Page.

━━━━━━━━━━━━━━━━

En 1928, Vladimir Propp publiait Morphologie du conte dans lequel il dénombrait 31 fonctions narratives, 31 moments dans un récit. Tout comme Joseph Campbell et les mythes, Propp pensait que ces fonctions sont universelles et récurrentes parmi différentes cultures et époques.
La seizième de ces fonctions présente le héros (ou l’héroïne) dans un combat direct avec le méchant de l’histoire.
Cette fonction de combat direct entre le héros ou l’héroïne et le méchant de l’histoire fait référence à un élément récurrent dans les contes populaires où le protagoniste principal (héroïne ou héros) est confronté à l’antagoniste principal et s’engage dans un conflit direct avec lui. Cette confrontation a souvent lieu au point médian du récit (c’est-à-dire une articulation majeure qui nous permet d’entrevoir l’issue car en effet lorsque ce moment est heureux, la fin est souvent tragique et inversement, lorsque ce point médian illustre un revers majeur pour l’héroïne ou le héros du récit, alors ils triompheront sans doute de leur adversité).

━━━━━━━━━━━━━━━━

Données enregistrées.
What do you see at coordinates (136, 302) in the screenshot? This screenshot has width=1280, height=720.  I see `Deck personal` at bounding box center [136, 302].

━━━━━━━━━━━━━━━━

Consigne. Relevez, dans le texte sur la seizième fonction de Propp, tous les noms qui désignent le personnage principal engagé dans le combat contre le méchant. Les données ne servent pas à cet exercice.

Corrigé. héros, héroïne, protagoniste principal